Le même jour, « le Monde » publie son propre scoop : Arafat était atteint d'un très grave problème de coagulation sanguine. Un médecin bon lecteur des fuites savamment organisées dans la marge d'un secret médical toujours respecté, vénéré, immuable, pourrait reconstituer le dossier : le foie d'Arafat était en très mauvais état et le dysfonctionnement de cet organe se serait traduit par de graves anomalies sanguines qui auraient entraîné une forte hémorragie interne, puis la mort cérébrale. Compte tenu des divers communiqués, le même médecin peut croire qu'Arafat a été débranché le 11 novembre, au bout de plusieurs jours de mort cérébrale. Avec tout ça, le secret médical, trahi cent fois par des médecins et des dirigeants politiques s'exprimant tous off the record, ne relève plus que du formalisme moral, comme ce fut le cas pour des dizaines de leaders politiques. Non seulement il n'existe plus qu'en apparence, mais il représente un moyen de choix pour récrire l'histoire.

Rien n'est sûr.
Car à ce jour, tout est possible, l'essentiel est probable, rien n'est sûr : après tout, pourquoi se fier à des fuites ? Et si l'on tient compte d'autres rumeurs qui courent à l'étranger, qui nous dit qu'on ne nous pas caché la vraie maladie d'Arafat ? De sorte que, aux pires hypothèses, chacun peut apporter sa propre surenchère, taillée sur mesure pour convenir à ses intérêts. Il ne reste plus aux Israéliens qu'à « révéler » que le Hamas est l'auteur du crime, aux Américains que le coupable est Ben Laden et au Hamas que c'est Mahmoud Abbas (le leader modéré qui a failli être assassiné dimanche à Gaza).

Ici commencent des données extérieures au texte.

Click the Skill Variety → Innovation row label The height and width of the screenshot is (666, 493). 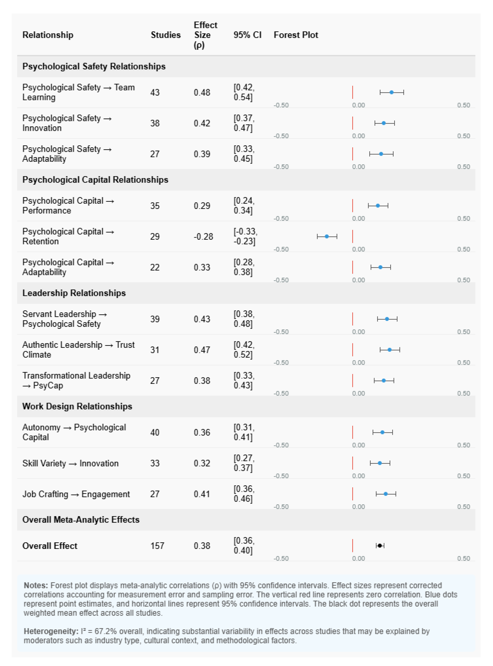(x=70, y=463)
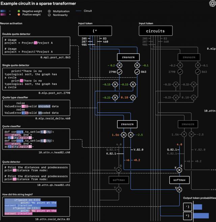This screenshot has width=216, height=222.
Task: Click the V multiplication node below highlighted softmax
Action: (x=178, y=190)
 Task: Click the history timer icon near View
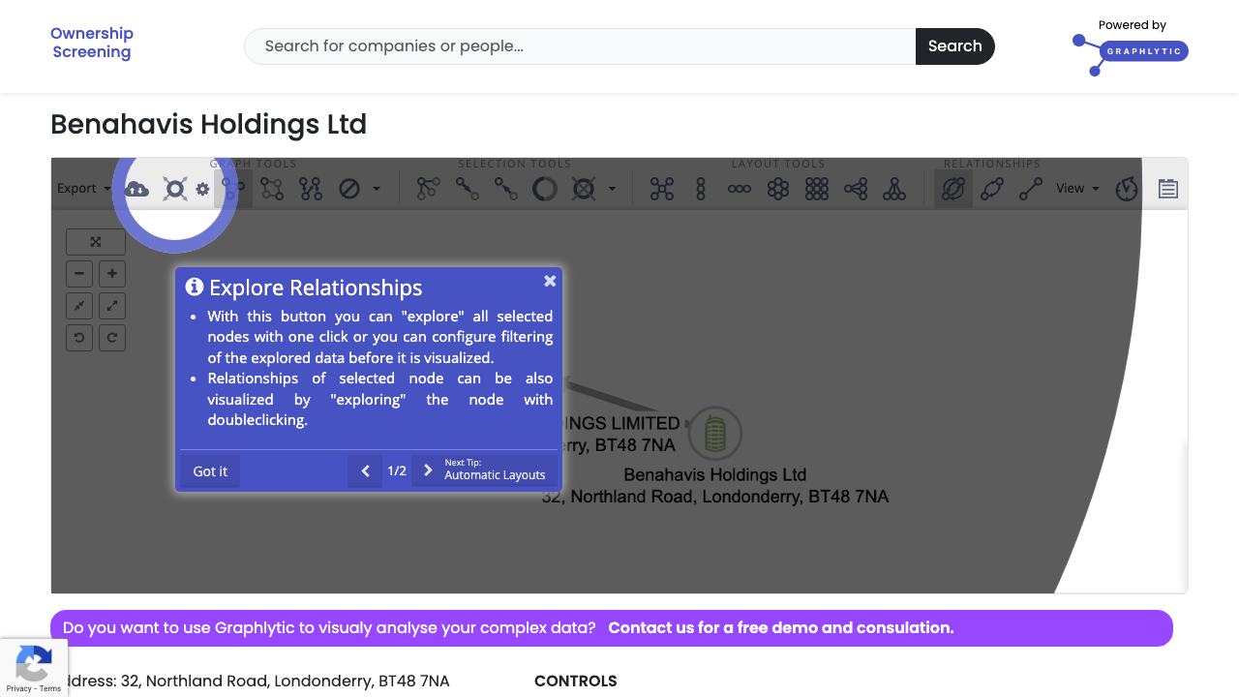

En la circonstance, rien ne vaut la vérité, rien ne vaut la publication du dossier médical. Malheureusement, malgré les précédents de Georges Pompidou et de François Mitterrand, nous n'avons toujours pas tenté de réformer le secret médical pour l'adapter aux exigences de la démocratie. Tous les citoyens doivent bénéficier du secret médical, sauf ceux dont le sort représente un enjeu national. On doit sortir de cette contradiction qui, au nom de la protection de nos compatriotes, donne à la démocratie française une légère teinte totalitaire.